Comparison of Disease Progression in Patients with Osteoarthritis of Knee Treated with Versus without Intraarticular Injection of Corticosteroids


  • Saif ur Rehman
  • Tanveer Afzal
  • Safdar Iqbal
  • Abrar-Ul- Haq
  • Muhammad Zain-Ul- Abidin
  • Farhan Aslam



Osteoarthritis, Intraarticular Steroids, Chondrotoxicity


Objectives: To compare the frequency of disease progression in patients with osteoarthritis of knee treated with versus without intra-articular injection of corticosteroids.

Design: The present study was a randomized single-blind controlled trial.

Study Settings: The current study was conducted at Department of Orthopedic Surgery at Sir Ganga Ram Hospital Lahore over 1 year from May 2020 to April 2021.

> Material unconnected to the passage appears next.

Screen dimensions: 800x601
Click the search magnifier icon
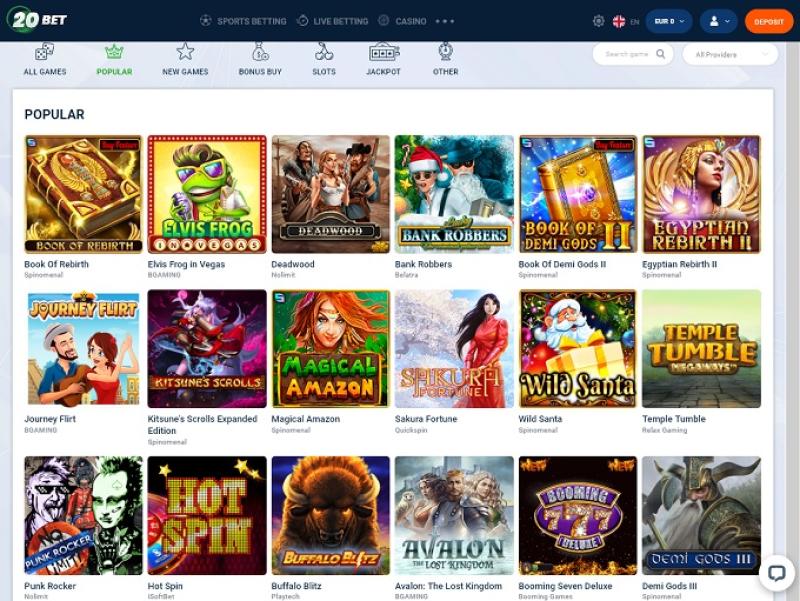point(661,54)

Study Procedure: The present study was conducted over 186 patients of both genders aged between 40-70 years presenting in outpatient department of orthopedic surgery with osteoarthritis of knee joint. The sampled patients were randomly allotted into two treatment arms. Patients from Group-A received intraarticular injection of steroids in addition to conservative management while those in Group-B were taken as controls and were managed conservatively without intraarticular injection of steroids. Outcome variable was frequency of disease progression over KL grading which was noted and compared between the groups. An informed on paper consent was obtained from every participant.

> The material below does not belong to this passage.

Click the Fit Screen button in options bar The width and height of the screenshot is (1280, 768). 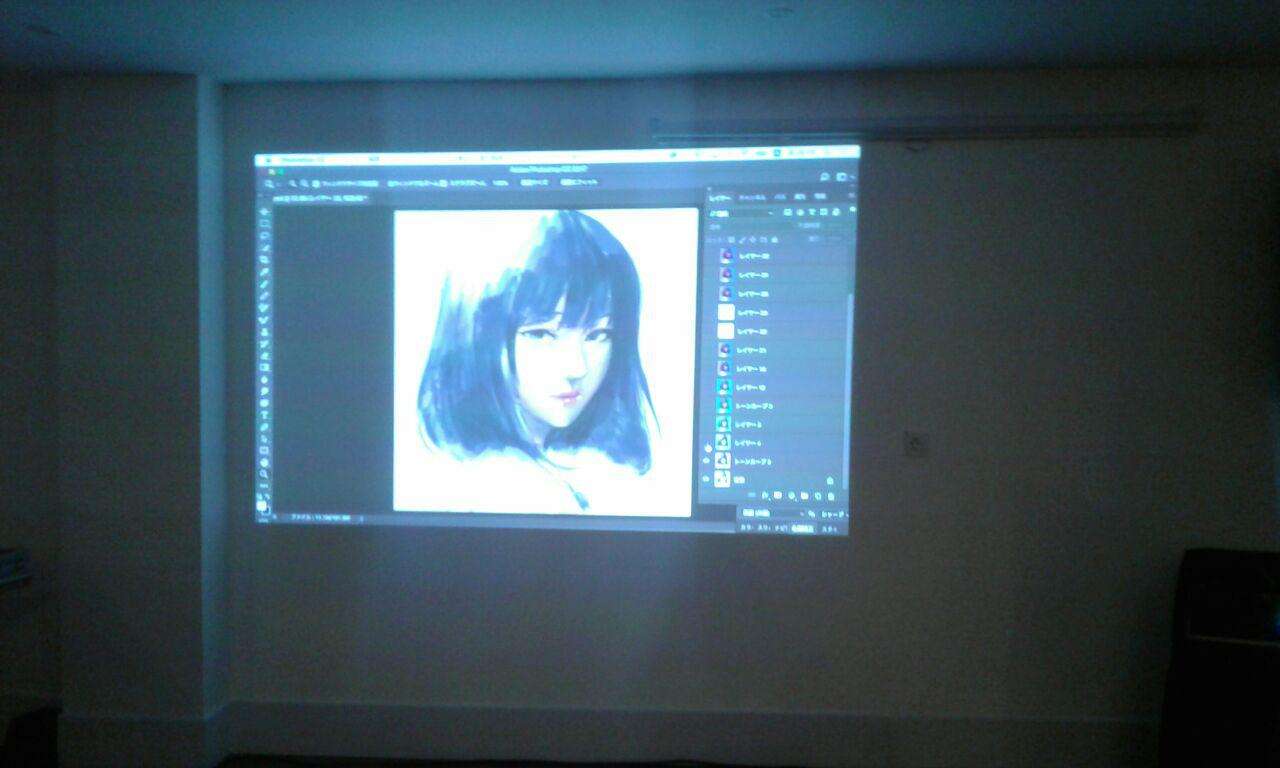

Results: The mean age of the patients was 52.5±8.7 years. There was a female predominance with a male to female ratio of 1:1.7. The mean BMI of these patients was 28.3±3.6 Kg/m2 and 60 (32.3%) patients were obese. 103 (55.4%) patients had grade 2 while 83 (44.6%) patients had grade 3 osteoarthritis. Disease progression was noted in 30 (16.1%) patients after 6 months follow-up. The frequency of disease progression was significantly higher in patients receiving intra-articular injection of corticosteroids as compared to controls (26.9% vs. 5.4%; p-value<0.001). When stratified, comparable difference was observed across various subgroups of patients based on patient’s age, gender, BMI and baseline Kellgren-Lawrence Grade.

Conclusion: In the present study intraarticular injection of steroids was found to be associated with articular cartilage damage evident from increased frequency of disease progression following intraarticular injection as compared to controls which advocates that intraarticular injection of steroids should be avoided in the management of osteoarthritis and should be reserved only for patients with advanced disease and who are already planned for joint replacement.